今は2020年の第8版が最新で,適宜買い替えている.毎年新しい食品が追加削除されているほか,成分値も若干変わってきている.そして,重要なことは,栄養学の紹介ページだ.1日3食とか,主食を取れとか,昔ほど言われなくなったのだ.暗に仄めかしているようにも読めるけど,明示されなくなったのである.今の主流は1日2食,白米・小麦・砂糖は毒だから食べ過ぎは注意せよというのが研究の最前線だ.
今改めて眺めてみると,ビタミンやミネラルを全く含まない食材というのは意外に多い.ビタミンの中でも,全てのビタミンをバランスよく含む食材は限られている.例えばキノコ類は,食物繊維は豊富だし,ビタミンDやビタミンB群を含むのは有名だが,ビタミンA・C・Eはほぼ含まれない.この「ほぼない」という知識は一般にはあまり語られず,食品成分表を読む人しか知らない知識と言えるだろう.

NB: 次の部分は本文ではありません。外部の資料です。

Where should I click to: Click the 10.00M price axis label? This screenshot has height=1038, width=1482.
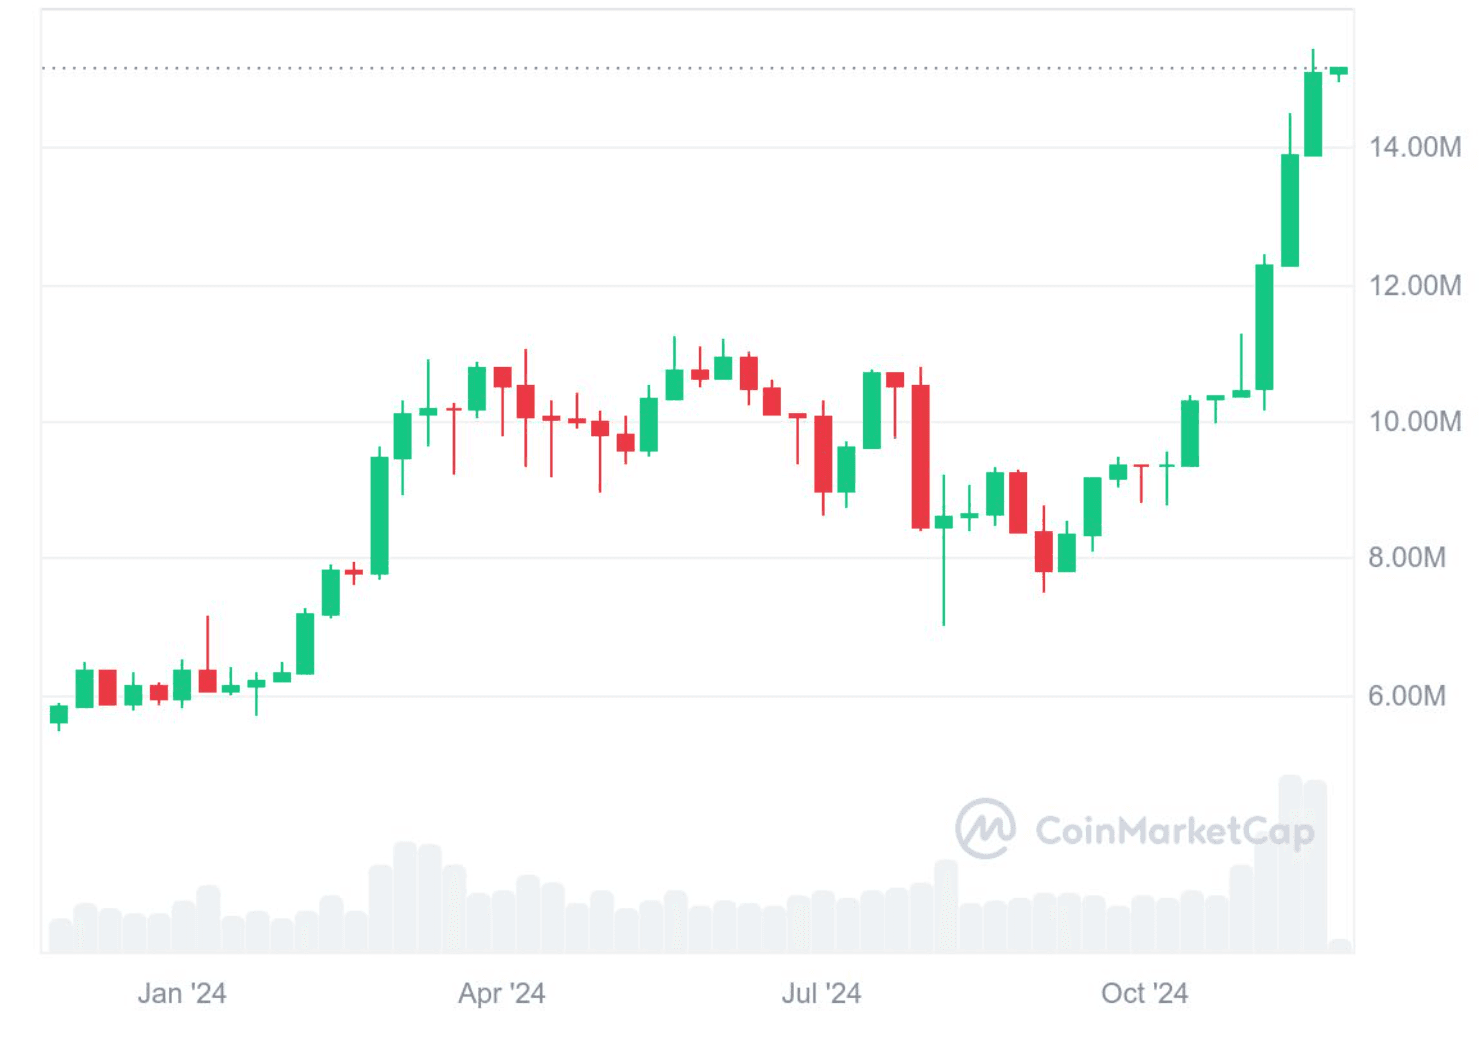point(1414,422)
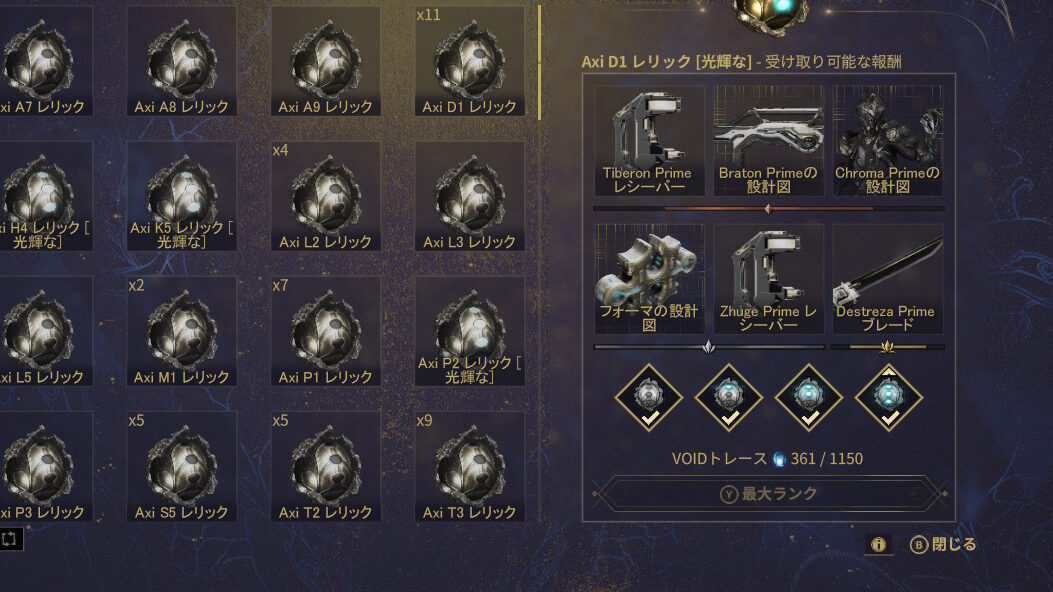Click the 最大ランク max rank button

pyautogui.click(x=769, y=494)
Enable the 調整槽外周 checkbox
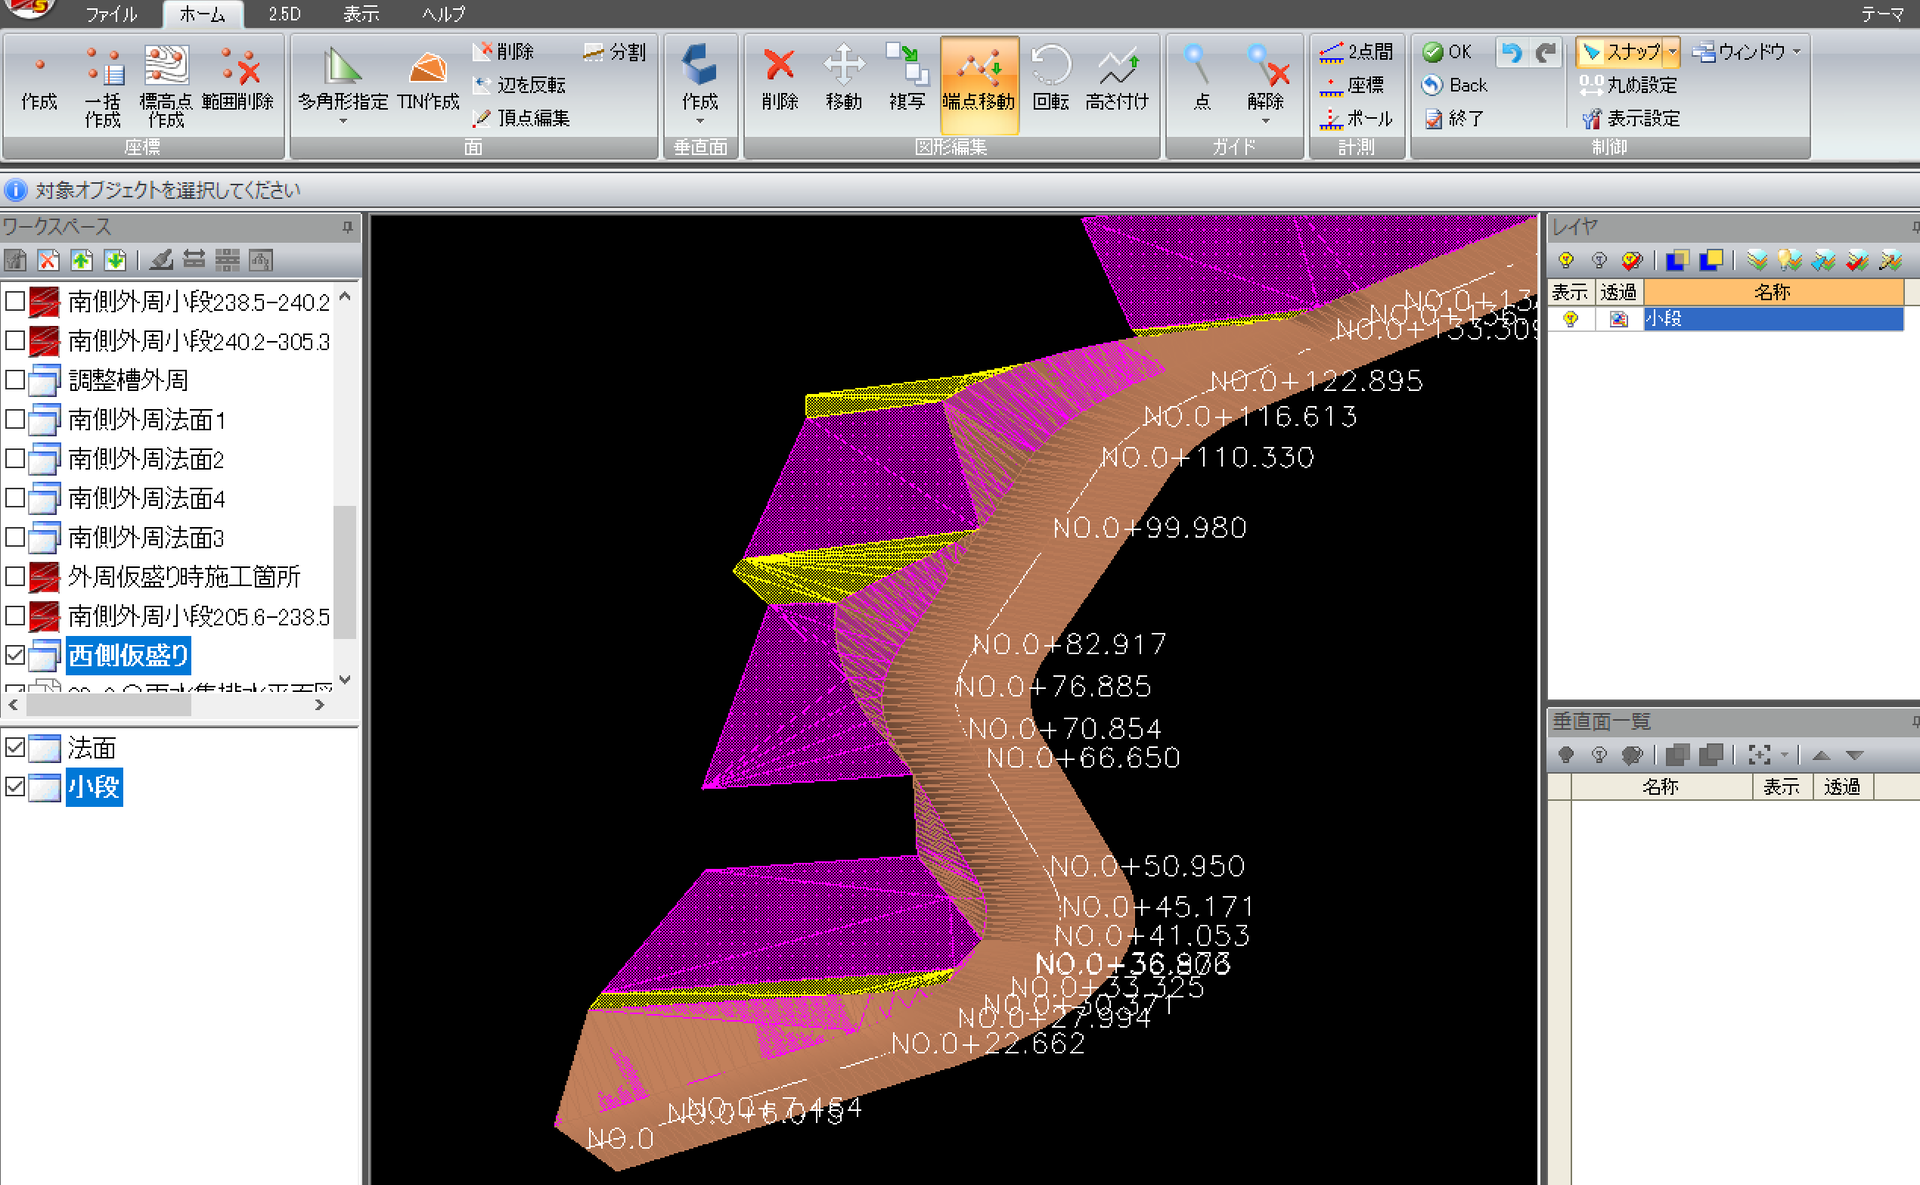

いつも食事によってどのような物質をどのくらい食べているかがわかると,料理も数学で考えられるので私にとっては楽しい.勝手なイメージだけで食べる物を決めてしまったり,意味のない計算を捏ち上げて正当化したりと,食べることは生活の重要な部分であるだけに,正しく食べることを心がけている人は少ないように思う.食事を通して健康に気をつけたいと願う人に,この食品成分表が行き渡ることを願っている.